(HealthDay News) – Sleep deprivation is associated with an increase in caloric intake, with no change in activity energy expenditure.
Andrew D. Calvin, MD, MPH, from the Mayo Clinic in Rochester, MN, and colleagues studied 17 healthy individuals, aged 18–40 years, to investigate whether eight days of modest sleep restriction affected leptin, ghrelin, caloric intake, and activity energy expenditure. Participants completed one week of home actigraphy and a three-night acclimation phase, and were then randomly allocated to eight nights of ad lib sleep (controls; nine individuals) or two-thirds of their normal sleep time (sleep deprivation; eight individuals).
The researchers found that, during the acclimation phase, sleep duration averaged 6.5 hours per day and was reduced to an average of 5.2 hours per day for those in the sleep deprivation group. The caloric intake in the sleep deprivation group was significantly higher than that in the ad lib sleep group (+549 ± 583kcal per day vs −143 ± 420kcal per day; P<0.01).

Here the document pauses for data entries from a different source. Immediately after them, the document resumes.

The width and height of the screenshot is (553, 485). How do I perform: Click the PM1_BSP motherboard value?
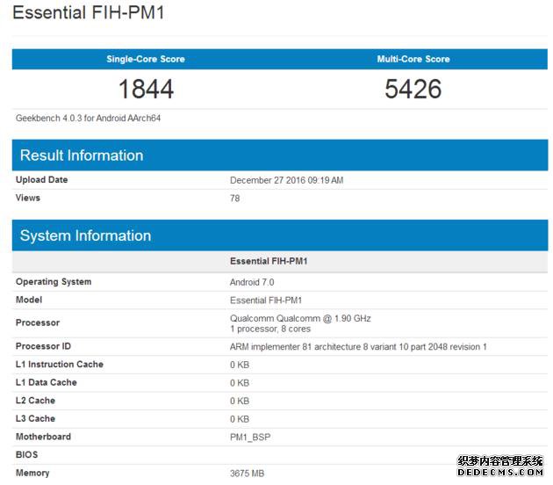(x=249, y=437)
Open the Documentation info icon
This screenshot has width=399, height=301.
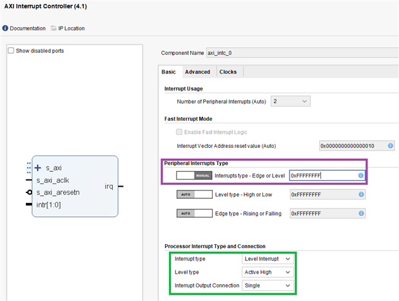(5, 28)
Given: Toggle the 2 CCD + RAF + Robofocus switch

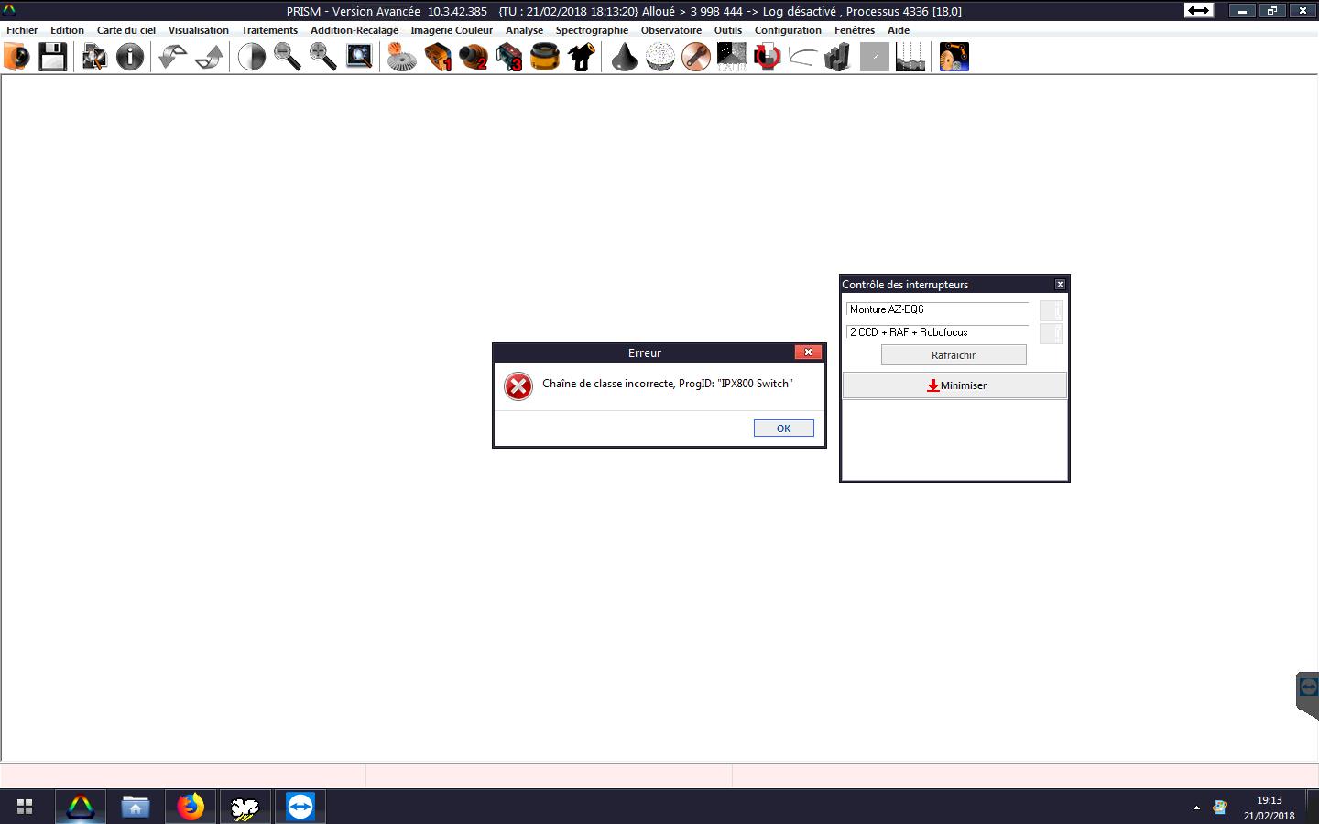Looking at the screenshot, I should 1051,333.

There was no change in activity energy expenditure in either group (P=0.68). In the sleep deprivation group, there was a trend toward increased leptin and decreased ghrelin (P=0.12 and 0.38, respectively).
“Our data suggest that chronic sleep restriction may be an important and modifiable behavior promoting obesity,” the authors write.
One of the authors disclosed financial ties to the pharmaceutical and health care industries.